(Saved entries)

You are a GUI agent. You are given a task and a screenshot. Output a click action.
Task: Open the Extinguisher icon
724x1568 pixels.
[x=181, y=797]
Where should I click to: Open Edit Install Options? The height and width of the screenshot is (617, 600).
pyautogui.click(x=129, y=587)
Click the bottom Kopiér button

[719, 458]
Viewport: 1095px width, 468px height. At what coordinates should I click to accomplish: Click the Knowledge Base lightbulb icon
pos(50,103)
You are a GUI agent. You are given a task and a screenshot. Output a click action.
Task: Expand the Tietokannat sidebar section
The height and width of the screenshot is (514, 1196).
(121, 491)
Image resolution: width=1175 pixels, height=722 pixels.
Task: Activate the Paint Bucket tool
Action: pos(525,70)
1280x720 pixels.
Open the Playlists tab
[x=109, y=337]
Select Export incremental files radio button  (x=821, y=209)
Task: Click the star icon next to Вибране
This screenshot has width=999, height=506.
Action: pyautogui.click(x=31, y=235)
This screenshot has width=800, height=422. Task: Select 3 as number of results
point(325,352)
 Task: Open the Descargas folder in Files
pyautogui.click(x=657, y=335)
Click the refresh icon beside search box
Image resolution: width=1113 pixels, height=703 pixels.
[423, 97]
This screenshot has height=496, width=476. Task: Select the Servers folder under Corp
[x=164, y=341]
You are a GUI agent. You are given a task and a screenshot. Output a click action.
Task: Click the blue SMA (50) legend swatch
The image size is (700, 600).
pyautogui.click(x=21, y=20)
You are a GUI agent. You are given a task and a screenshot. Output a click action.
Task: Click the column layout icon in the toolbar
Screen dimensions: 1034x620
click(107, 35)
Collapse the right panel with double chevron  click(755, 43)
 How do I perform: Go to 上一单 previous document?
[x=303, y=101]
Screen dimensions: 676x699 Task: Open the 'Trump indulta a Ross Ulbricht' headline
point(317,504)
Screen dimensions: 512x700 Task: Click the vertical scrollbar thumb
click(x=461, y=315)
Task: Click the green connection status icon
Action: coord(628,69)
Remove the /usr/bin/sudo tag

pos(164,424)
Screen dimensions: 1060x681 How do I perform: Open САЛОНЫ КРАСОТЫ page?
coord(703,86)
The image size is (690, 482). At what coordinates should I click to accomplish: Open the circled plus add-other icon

#### [Task instructions]
Every entry must be given again exactly as it reads.

#### [Response]
You are a GUI agent. You are given a task and a screenshot. Output a click action.
Task: Open the Extinguisher icon
724x1568 pixels.
[x=181, y=797]
Where should I click to: Open Edit Install Options? The height and width of the screenshot is (617, 600).
pyautogui.click(x=129, y=587)
Click the bottom Kopiér button

[719, 458]
Viewport: 1095px width, 468px height. At what coordinates should I click to accomplish: Click the Knowledge Base lightbulb icon
pos(50,103)
You are a GUI agent. You are given a task and a screenshot. Output a click action.
Task: Expand the Tietokannat sidebar section
The height and width of the screenshot is (514, 1196).
(121, 491)
Image resolution: width=1175 pixels, height=722 pixels.
Task: Activate the Paint Bucket tool
Action: pos(525,70)
1280x720 pixels.
Open the Playlists tab
[x=109, y=337]
Select Export incremental files radio button  (x=821, y=209)
Task: Click the star icon next to Вибране
This screenshot has width=999, height=506.
Action: pyautogui.click(x=31, y=235)
This screenshot has width=800, height=422. Task: Select 3 as number of results
point(325,352)
 Task: Open the Descargas folder in Files
pyautogui.click(x=657, y=335)
Click the refresh icon beside search box
Image resolution: width=1113 pixels, height=703 pixels.
[423, 97]
This screenshot has height=496, width=476. Task: Select the Servers folder under Corp
[x=164, y=341]
You are a GUI agent. You are given a task and a screenshot. Output a click action.
Task: Click the blue SMA (50) legend swatch
The image size is (700, 600).
pyautogui.click(x=21, y=20)
You are a GUI agent. You are given a task and a screenshot. Output a click action.
Task: Click the column layout icon in the toolbar
Screen dimensions: 1034x620
click(107, 35)
Collapse the right panel with double chevron  click(755, 43)
 How do I perform: Go to 上一单 previous document?
[x=303, y=101]
Screen dimensions: 676x699 Task: Open the 'Trump indulta a Ross Ulbricht' headline
point(317,504)
Screen dimensions: 512x700 Task: Click the vertical scrollbar thumb
click(x=461, y=315)
Task: Click the green connection status icon
Action: coord(628,69)
Remove the /usr/bin/sudo tag

pos(164,424)
Screen dimensions: 1060x681 How do I perform: Open САЛОНЫ КРАСОТЫ page?
coord(703,86)
The image size is (690, 482). At what coordinates should I click to accomplish: Open the circled plus add-other icon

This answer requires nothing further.